▸ Exercise requirements: Range to reproduce from the entries below: the line with "The height and width of the screenshot is (233, 277).", the line with "Open the About", and every line in between. Give them exactly and give nothing else.

▸ Recorded information:
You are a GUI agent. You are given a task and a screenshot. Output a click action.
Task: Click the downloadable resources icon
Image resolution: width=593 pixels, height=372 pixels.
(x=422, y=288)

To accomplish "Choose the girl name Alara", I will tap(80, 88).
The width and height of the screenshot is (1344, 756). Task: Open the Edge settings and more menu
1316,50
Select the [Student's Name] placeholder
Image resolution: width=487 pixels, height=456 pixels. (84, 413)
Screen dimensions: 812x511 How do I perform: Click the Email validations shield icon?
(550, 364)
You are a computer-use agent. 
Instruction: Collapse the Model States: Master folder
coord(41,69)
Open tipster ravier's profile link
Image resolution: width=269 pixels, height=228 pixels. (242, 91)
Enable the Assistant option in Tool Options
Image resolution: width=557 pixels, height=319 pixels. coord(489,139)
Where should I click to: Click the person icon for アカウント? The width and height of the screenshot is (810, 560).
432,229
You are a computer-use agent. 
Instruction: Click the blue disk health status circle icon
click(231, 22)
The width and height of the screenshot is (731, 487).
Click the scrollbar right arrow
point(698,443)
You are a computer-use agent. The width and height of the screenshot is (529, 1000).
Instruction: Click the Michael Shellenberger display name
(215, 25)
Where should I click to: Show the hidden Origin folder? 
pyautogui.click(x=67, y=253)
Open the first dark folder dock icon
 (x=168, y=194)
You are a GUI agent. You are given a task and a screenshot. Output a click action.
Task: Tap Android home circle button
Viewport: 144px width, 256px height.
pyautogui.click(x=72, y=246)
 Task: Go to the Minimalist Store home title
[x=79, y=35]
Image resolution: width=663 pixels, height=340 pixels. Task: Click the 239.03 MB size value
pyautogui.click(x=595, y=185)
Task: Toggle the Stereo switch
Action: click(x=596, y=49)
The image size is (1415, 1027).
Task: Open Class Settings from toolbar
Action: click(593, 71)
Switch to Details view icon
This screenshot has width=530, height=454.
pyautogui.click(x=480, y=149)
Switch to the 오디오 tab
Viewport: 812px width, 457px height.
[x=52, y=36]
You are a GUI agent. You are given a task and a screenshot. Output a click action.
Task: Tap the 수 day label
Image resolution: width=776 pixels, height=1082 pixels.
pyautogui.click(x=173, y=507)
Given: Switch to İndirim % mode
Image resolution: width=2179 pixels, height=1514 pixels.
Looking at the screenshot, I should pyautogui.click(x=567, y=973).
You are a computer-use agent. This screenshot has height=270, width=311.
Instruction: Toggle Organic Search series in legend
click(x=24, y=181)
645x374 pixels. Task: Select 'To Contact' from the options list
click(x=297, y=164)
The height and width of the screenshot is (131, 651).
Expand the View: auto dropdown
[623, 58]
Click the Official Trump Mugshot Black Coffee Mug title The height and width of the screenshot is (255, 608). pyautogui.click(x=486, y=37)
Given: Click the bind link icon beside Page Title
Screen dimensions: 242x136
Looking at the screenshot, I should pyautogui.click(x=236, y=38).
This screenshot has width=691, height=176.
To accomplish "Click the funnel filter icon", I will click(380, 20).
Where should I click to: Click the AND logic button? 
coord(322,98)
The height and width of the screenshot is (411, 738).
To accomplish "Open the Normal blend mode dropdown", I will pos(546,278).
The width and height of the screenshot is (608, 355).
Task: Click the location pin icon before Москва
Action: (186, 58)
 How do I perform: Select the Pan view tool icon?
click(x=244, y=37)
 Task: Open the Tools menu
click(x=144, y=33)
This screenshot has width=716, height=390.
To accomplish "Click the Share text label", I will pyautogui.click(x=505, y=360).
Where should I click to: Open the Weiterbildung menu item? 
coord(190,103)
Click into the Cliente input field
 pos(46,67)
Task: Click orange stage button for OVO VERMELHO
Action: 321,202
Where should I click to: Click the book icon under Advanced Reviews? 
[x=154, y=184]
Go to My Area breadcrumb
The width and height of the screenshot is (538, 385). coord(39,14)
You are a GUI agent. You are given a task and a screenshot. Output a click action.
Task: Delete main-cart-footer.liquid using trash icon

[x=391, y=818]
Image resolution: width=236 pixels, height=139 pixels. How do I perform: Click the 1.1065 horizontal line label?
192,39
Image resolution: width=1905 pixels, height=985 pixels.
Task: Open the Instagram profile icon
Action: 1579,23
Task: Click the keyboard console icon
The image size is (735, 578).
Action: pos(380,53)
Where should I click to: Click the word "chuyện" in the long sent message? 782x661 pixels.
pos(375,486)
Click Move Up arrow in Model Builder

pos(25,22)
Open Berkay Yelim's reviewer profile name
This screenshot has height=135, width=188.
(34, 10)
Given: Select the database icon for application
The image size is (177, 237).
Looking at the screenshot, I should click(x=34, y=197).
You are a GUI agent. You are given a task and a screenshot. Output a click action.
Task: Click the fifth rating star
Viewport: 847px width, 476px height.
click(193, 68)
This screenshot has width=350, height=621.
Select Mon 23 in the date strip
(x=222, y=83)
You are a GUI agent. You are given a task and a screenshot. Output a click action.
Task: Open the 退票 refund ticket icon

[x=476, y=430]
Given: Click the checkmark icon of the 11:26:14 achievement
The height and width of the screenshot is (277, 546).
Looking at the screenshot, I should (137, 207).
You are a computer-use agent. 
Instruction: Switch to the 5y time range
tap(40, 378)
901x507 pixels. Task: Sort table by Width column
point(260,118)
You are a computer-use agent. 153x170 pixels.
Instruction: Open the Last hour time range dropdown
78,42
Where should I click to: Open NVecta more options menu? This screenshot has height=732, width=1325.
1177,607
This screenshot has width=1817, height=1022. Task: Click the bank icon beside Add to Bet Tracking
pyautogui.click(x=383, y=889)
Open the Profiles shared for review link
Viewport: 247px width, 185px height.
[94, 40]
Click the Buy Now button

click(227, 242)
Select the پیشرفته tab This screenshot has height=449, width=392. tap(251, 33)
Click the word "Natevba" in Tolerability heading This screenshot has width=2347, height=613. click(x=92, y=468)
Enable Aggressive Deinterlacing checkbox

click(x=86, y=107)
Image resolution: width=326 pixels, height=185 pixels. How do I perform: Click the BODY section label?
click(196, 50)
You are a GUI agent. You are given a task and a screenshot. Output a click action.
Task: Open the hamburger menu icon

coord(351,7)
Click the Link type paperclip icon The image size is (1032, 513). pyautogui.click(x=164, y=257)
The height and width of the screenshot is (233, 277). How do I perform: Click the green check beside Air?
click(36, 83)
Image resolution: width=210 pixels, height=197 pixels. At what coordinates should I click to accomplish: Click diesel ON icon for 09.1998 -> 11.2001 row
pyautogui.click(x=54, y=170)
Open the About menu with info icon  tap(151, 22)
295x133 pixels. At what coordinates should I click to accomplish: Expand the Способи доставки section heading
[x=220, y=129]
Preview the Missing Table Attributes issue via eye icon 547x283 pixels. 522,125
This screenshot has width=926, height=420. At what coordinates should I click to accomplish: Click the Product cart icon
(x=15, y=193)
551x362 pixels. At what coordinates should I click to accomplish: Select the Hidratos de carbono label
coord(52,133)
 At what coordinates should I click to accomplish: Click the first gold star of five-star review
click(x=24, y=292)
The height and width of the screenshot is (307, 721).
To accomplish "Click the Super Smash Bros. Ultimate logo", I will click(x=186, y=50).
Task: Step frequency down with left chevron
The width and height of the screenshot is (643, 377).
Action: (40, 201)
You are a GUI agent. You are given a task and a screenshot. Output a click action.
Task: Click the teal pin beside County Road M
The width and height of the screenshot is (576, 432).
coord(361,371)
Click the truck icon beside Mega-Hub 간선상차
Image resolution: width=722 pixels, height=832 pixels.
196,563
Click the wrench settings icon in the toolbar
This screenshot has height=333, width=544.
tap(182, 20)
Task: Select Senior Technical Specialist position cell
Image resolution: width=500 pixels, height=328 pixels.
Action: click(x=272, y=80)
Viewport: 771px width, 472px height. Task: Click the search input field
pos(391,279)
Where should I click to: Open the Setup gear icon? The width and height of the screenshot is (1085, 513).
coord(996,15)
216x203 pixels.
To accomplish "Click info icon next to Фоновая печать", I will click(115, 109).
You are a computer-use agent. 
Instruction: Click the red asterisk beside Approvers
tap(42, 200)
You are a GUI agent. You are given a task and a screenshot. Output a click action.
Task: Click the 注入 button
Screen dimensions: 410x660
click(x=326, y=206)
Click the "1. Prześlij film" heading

▸ Result of the exercise:
The height and width of the screenshot is (233, 277). How do I perform: Click the green check beside Air?
click(36, 83)
Image resolution: width=210 pixels, height=197 pixels. At what coordinates should I click to accomplish: Click diesel ON icon for 09.1998 -> 11.2001 row
pyautogui.click(x=54, y=170)
Open the About menu with info icon  tap(151, 22)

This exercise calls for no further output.